La segunda sección desarrolla el mito de Laura. En efecto, se llamase así realmente o no, Petrarca hizo del nombre que da a su amada un verdadero emblema de largo alcance en el Cancionero. Laura es asociada al laurel, árbol siempre verde, emblema a su vez de la gloria, y planta en la que había sido convertida la esquiva Dafne, amada por Apolo, lo que proporciona al poeta numerosas asocia­ciones simbólicas. Laura es también «L'aura», el aura, la brisa, que representa el espíritu vivificador, y a veces se asocia igualmente con el adjetivo áurea, es decir, dorada. Laura es también comparada con el Fénix, pero, en los momentos de mayor desesperación, también con figu­ras destructivas como las sirenas, Medusa o la propia Eva. Aunque el deseo carnal no esté ausente por com­pleto, Petrarca lo somete a un complejo proceso de sublimación o enmascaramiento, la mujer deseada termina convirtiéndose en un objeto de culto y veneración. (SONETOS C,CVII)

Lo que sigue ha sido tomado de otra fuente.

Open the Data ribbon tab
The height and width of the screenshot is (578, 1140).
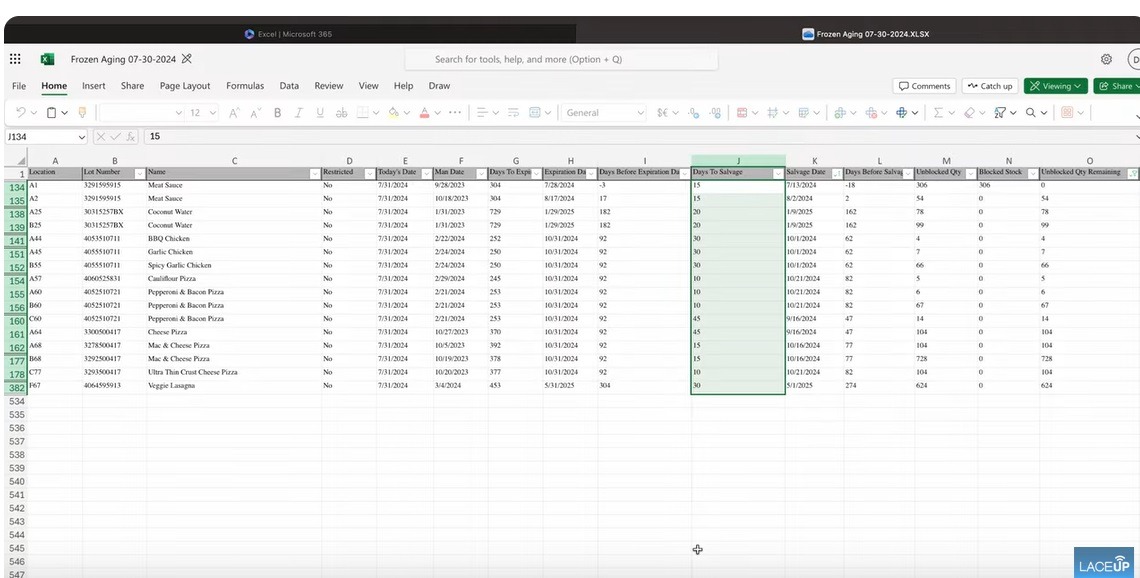(x=289, y=86)
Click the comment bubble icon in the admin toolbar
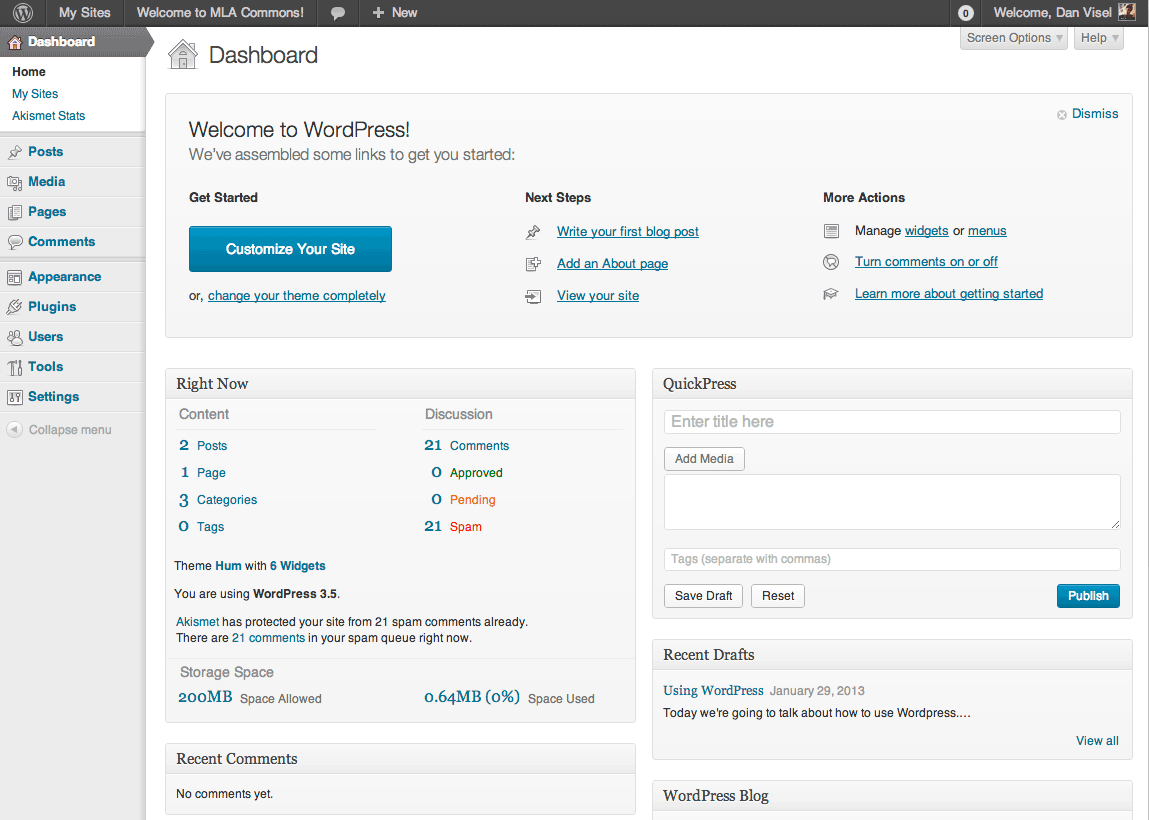This screenshot has height=820, width=1149. 337,13
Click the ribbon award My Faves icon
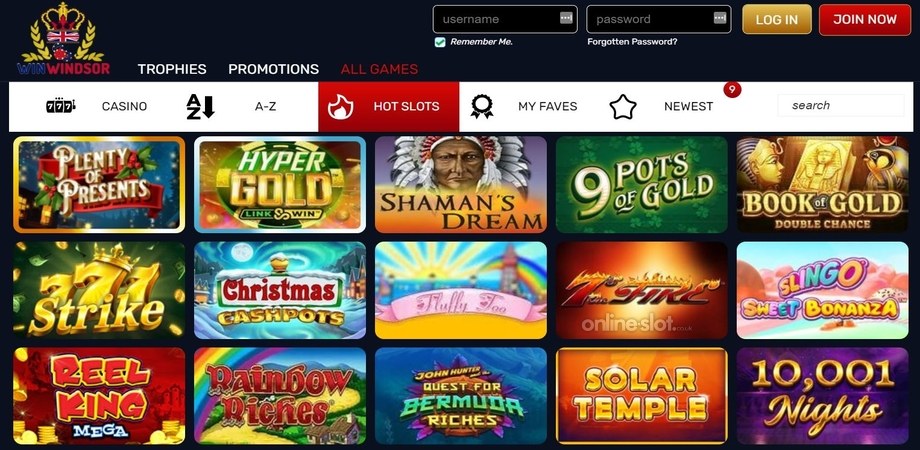Viewport: 920px width, 450px height. coord(482,107)
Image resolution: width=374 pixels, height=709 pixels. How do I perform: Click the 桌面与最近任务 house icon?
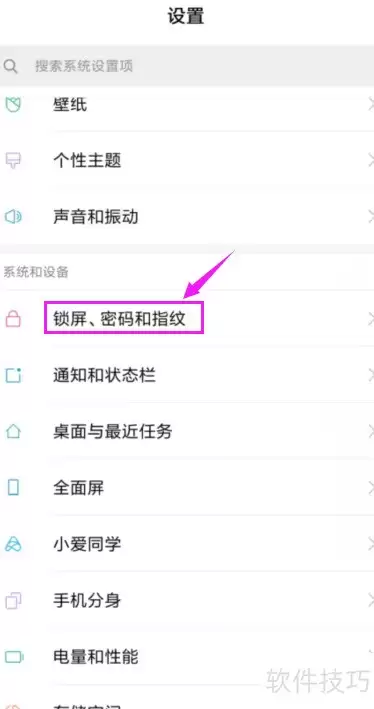click(x=13, y=431)
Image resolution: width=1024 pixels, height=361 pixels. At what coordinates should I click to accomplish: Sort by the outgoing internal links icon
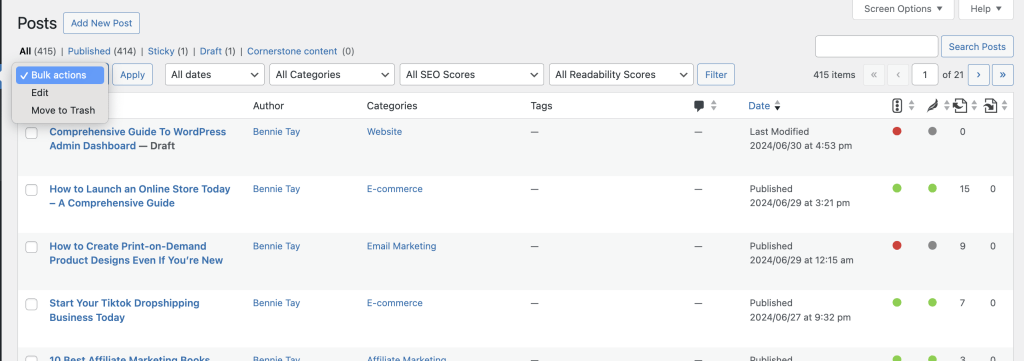[x=959, y=106]
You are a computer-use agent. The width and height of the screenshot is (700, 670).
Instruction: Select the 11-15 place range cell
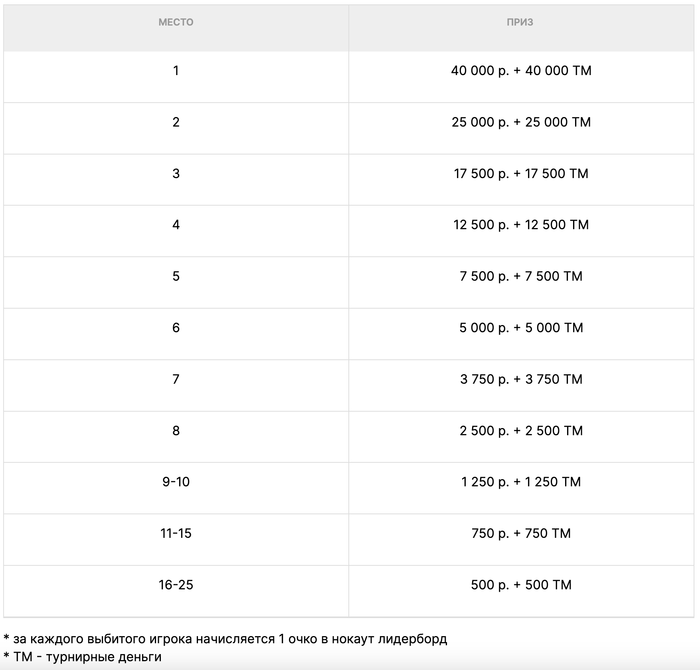click(x=176, y=534)
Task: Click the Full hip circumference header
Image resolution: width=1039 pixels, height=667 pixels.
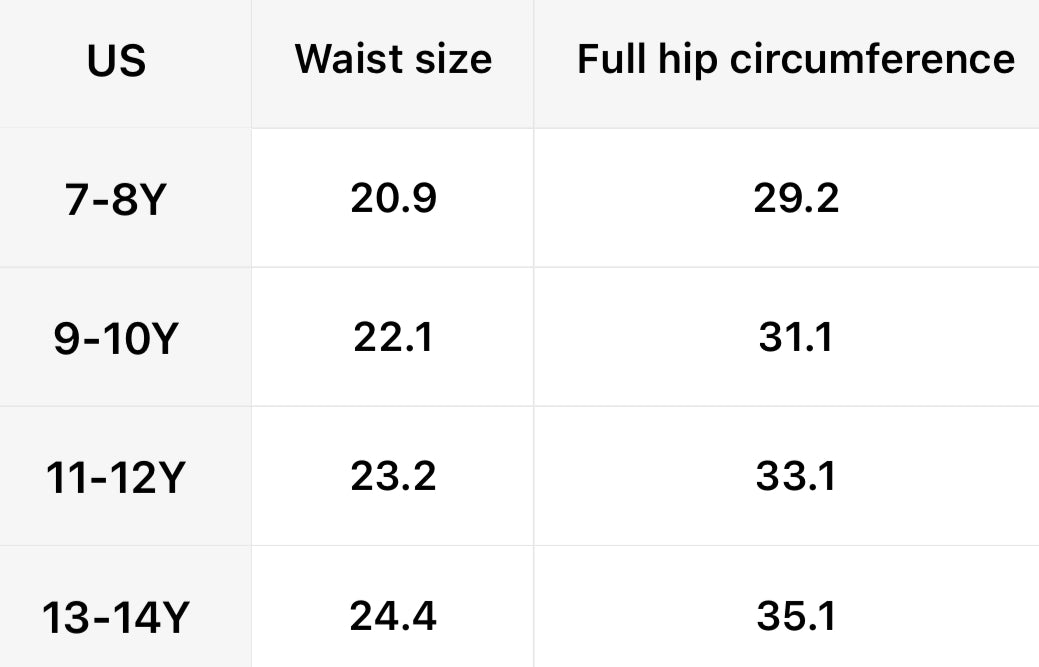Action: 796,60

Una tercera sección puede llamarse de la alabanza y la maravilla. Laura es cantada tanto por su belleza como por su virtud, pero preferentemente por la primera. El poeta destaca fundamentalmente la blancura de la piel y el dorado del cabello, la presencia obsesiva de los ojos y la mirada, la alabanza de su voz, de su risa, y de sus ademanes y movimientos, sin olvidar la presencia de sus vestidos; la amada es presentada moviéndose por un ámbito de naturaleza abierta, donde se combi­nan convencionalismos y observaciones directas del paisaje; suavidad, dulzura, gentileza, recato, honesti­dad, son las virtudes alabadas una y otra vez, pero junto a ellas la altivez y el desprecio, que la convierten en una enemiga.(CLVII,CLIX)

El poeta sabe, además, que su amor, aun espiritual e inocente, es todavía demasiado humano, y le aparta del verdadero y único amor divino; Laura, viva de cuerpo, es aún demasiado tentadora. Esta doble tensión hace debatirse al amante en una perpetua contradicción entre la razón y el deseo, el tormento y la dicha, la pasión y la castidad, la alabanza y el llanto, la desespe­ración y la esperanza, el miedo y el atrevimiento, expresadas en continuas metáforas: el freno y la espue­la, el hielo y el fuego, a veces entremezclados en hielo que quema o fuego que hiela, y, en resumen, en un característico sentimiento «dolce amaro». (CLXXVIII)

La última sección de esta primera parte se conoce con el nombre de «sonetos del presentimiento», donde parece anunciarse la muerte de Laura. (CCXLIX)

En la segunda parte, «in morte», alcanza Petrarca la más alta cima de su genio artístico. Muerta su amada, su cuerpo depositado en tierra se convierte en una imagen obsesiva para el autor. Pero llevada su alma al cielo, es éste, paradójicamente, el momento en que Laura se convierte en la mujer comprensiva y cer­cana que no fue en vida. A través de diferentes visio­nes del poeta o apariciones de la amada, Laura lleva con sus palabras el consuelo, justificándose ante él de su comportamiento en vida, y ofreciéndose como camino hacia el arrepentimiento y la salvación.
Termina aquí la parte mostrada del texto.